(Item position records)
○ ○ ○ ○
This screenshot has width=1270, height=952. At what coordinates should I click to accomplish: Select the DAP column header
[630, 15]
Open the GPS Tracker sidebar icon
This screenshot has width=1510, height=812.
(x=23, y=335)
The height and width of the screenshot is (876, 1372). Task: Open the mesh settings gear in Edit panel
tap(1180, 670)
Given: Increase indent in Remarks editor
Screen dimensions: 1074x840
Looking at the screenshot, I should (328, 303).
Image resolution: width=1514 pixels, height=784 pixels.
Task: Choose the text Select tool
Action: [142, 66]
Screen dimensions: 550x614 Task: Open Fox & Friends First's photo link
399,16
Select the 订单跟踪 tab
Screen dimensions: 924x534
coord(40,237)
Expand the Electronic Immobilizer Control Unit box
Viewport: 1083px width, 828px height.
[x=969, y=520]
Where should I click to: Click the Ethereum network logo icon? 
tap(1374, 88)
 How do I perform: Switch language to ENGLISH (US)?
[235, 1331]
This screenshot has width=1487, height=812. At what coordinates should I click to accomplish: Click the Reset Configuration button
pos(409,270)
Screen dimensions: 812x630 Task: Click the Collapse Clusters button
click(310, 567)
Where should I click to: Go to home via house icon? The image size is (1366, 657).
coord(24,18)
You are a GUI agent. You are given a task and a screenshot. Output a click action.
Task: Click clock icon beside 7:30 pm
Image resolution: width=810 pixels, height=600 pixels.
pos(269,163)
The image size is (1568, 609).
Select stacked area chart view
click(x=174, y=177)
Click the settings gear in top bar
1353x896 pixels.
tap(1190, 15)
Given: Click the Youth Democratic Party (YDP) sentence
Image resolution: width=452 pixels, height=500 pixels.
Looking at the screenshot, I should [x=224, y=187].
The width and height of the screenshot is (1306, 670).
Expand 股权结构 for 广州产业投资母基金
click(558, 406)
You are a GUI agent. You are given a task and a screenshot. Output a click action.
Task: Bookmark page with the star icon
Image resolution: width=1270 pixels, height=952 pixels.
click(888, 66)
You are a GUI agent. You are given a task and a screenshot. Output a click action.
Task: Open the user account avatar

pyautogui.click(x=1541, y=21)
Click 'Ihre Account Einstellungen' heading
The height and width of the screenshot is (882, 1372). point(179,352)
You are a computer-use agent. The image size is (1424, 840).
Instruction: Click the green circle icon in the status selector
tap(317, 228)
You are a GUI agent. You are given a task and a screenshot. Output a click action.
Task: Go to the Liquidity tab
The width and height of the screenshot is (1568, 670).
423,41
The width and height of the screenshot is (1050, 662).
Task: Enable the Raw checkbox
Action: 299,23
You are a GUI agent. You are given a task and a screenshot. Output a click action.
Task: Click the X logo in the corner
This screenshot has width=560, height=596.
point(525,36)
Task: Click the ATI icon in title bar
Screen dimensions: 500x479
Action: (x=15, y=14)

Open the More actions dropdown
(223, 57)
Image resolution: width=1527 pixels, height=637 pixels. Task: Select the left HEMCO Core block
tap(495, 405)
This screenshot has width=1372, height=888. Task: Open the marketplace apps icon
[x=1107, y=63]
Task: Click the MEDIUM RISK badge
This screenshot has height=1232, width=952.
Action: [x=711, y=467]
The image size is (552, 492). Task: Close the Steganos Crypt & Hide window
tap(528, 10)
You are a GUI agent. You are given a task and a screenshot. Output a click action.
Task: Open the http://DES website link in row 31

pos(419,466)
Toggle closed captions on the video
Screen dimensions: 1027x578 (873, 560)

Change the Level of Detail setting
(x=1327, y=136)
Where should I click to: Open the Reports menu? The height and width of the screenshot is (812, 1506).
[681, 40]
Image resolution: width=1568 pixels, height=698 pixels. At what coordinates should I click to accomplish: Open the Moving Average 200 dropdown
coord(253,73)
○ ○ ○ ○
Request |
Copy out every line of the records above without changing anything.

Solution to this problem |
This screenshot has width=1270, height=952. At what coordinates should I click to accomplish: Select the DAP column header
[630, 15]
Open the GPS Tracker sidebar icon
This screenshot has width=1510, height=812.
(x=23, y=335)
The height and width of the screenshot is (876, 1372). Task: Open the mesh settings gear in Edit panel
tap(1180, 670)
Given: Increase indent in Remarks editor
Screen dimensions: 1074x840
Looking at the screenshot, I should (328, 303).
Image resolution: width=1514 pixels, height=784 pixels.
Task: Choose the text Select tool
Action: [142, 66]
Screen dimensions: 550x614 Task: Open Fox & Friends First's photo link
399,16
Select the 订单跟踪 tab
Screen dimensions: 924x534
coord(40,237)
Expand the Electronic Immobilizer Control Unit box
Viewport: 1083px width, 828px height.
[x=969, y=520]
Where should I click to: Click the Ethereum network logo icon? 
tap(1374, 88)
 How do I perform: Switch language to ENGLISH (US)?
[235, 1331]
This screenshot has width=1487, height=812. At what coordinates should I click to accomplish: Click the Reset Configuration button
pos(409,270)
Screen dimensions: 812x630 Task: Click the Collapse Clusters button
click(310, 567)
Where should I click to: Go to home via house icon? The image size is (1366, 657).
coord(24,18)
You are a GUI agent. You are given a task and a screenshot. Output a click action.
Task: Click clock icon beside 7:30 pm
Image resolution: width=810 pixels, height=600 pixels.
pos(269,163)
The image size is (1568, 609).
Select stacked area chart view
click(x=174, y=177)
Click the settings gear in top bar
1353x896 pixels.
tap(1190, 15)
Given: Click the Youth Democratic Party (YDP) sentence
Image resolution: width=452 pixels, height=500 pixels.
Looking at the screenshot, I should [x=224, y=187].
The width and height of the screenshot is (1306, 670).
Expand 股权结构 for 广州产业投资母基金
click(558, 406)
You are a GUI agent. You are given a task and a screenshot. Output a click action.
Task: Bookmark page with the star icon
Image resolution: width=1270 pixels, height=952 pixels.
click(888, 66)
You are a GUI agent. You are given a task and a screenshot. Output a click action.
Task: Open the user account avatar

pyautogui.click(x=1541, y=21)
Click 'Ihre Account Einstellungen' heading
The height and width of the screenshot is (882, 1372). point(179,352)
You are a computer-use agent. The image size is (1424, 840).
Instruction: Click the green circle icon in the status selector
tap(317, 228)
You are a GUI agent. You are given a task and a screenshot. Output a click action.
Task: Go to the Liquidity tab
The width and height of the screenshot is (1568, 670).
423,41
The width and height of the screenshot is (1050, 662).
Task: Enable the Raw checkbox
Action: 299,23
You are a GUI agent. You are given a task and a screenshot. Output a click action.
Task: Click the X logo in the corner
This screenshot has width=560, height=596.
point(525,36)
Task: Click the ATI icon in title bar
Screen dimensions: 500x479
Action: (x=15, y=14)

Open the More actions dropdown
(223, 57)
Image resolution: width=1527 pixels, height=637 pixels. Task: Select the left HEMCO Core block
tap(495, 405)
This screenshot has width=1372, height=888. Task: Open the marketplace apps icon
[x=1107, y=63]
Task: Click the MEDIUM RISK badge
This screenshot has height=1232, width=952.
Action: [x=711, y=467]
The image size is (552, 492). Task: Close the Steganos Crypt & Hide window
tap(528, 10)
You are a GUI agent. You are given a task and a screenshot. Output a click action.
Task: Open the http://DES website link in row 31

pos(419,466)
Toggle closed captions on the video
Screen dimensions: 1027x578 (873, 560)

Change the Level of Detail setting
(x=1327, y=136)
Where should I click to: Open the Reports menu? The height and width of the screenshot is (812, 1506).
[681, 40]
Image resolution: width=1568 pixels, height=698 pixels. At what coordinates should I click to accomplish: Open the Moving Average 200 dropdown
coord(253,73)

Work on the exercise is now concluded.